To conclude our meeting, Belcher pulled out their Tarot card deck, selected six cards and arranged them on the table, one closest to them, two in the center with the bottom card hidden and three cards at the top.
The first card, the centermost one, represents the subject. Belcher pulled the king of rubies, which usually refers to material wealth and finances. The king of rubies also suggests a tendency to be self-sacrificing and sometimes focused on work.
The card below the first card represents what is holding you back. Belcher made a little noise when they saw the card, the ten of swords. It’s considered one of the worst cards, symbolizing utter, repeated defeat. But they noted that whatever it is, the source of this defeat I’m feeling is nearing its end.

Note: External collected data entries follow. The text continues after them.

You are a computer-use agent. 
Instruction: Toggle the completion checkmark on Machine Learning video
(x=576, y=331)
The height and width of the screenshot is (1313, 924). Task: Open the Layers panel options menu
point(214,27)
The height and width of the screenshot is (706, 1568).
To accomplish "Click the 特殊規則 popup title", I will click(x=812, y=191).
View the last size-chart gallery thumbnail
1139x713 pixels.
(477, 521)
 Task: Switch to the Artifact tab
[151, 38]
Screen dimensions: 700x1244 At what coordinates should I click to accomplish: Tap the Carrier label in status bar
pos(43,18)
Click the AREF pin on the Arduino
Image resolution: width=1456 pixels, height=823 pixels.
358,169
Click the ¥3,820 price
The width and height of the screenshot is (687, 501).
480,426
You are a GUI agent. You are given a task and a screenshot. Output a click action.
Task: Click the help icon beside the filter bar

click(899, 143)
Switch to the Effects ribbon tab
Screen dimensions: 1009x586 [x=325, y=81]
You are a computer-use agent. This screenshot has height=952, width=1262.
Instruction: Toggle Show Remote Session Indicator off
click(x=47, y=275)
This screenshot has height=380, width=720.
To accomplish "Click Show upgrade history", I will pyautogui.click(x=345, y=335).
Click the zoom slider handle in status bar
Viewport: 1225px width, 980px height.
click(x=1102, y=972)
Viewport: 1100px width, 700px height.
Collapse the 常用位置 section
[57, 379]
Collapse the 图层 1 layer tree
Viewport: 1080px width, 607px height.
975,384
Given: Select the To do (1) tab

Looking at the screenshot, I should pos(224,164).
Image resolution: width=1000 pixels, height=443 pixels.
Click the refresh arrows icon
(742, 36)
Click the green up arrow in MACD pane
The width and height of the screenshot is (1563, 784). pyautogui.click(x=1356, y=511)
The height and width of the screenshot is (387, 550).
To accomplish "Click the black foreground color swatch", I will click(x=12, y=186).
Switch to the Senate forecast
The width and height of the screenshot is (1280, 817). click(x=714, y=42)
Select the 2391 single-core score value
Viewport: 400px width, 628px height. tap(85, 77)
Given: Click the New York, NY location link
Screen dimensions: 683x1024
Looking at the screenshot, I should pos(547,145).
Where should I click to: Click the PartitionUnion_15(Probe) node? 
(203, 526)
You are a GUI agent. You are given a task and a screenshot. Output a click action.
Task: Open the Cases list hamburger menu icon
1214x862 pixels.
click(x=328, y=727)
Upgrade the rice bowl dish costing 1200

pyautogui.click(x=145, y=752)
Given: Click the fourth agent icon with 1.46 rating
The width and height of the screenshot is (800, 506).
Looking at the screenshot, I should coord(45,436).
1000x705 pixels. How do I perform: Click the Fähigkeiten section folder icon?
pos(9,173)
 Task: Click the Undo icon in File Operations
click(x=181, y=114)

The three top cards are what will get you to the truth, which is represented by the bottom centermost card. Belcher flipped it around and placed it on top: the page of bottles. This means my truth is that I’m still a novice trying to find my way, but that I am on the right path and should look for unexpected allies to show me the way forward.
I see Belcher as one of those allies, reaffirming for me my goals and sense of self. Even though I am not a practitioner of witchcraft, I believe in the genuity of the reading.
For both the accused witches of the past and real witches of today, experiences of stereotyping and judgement are pervasive, and all motivated by the same forces: power and fear.
The idea of the witch is a powerful one, and we must understand who modern-day witches like Belcher really are and what they stand for.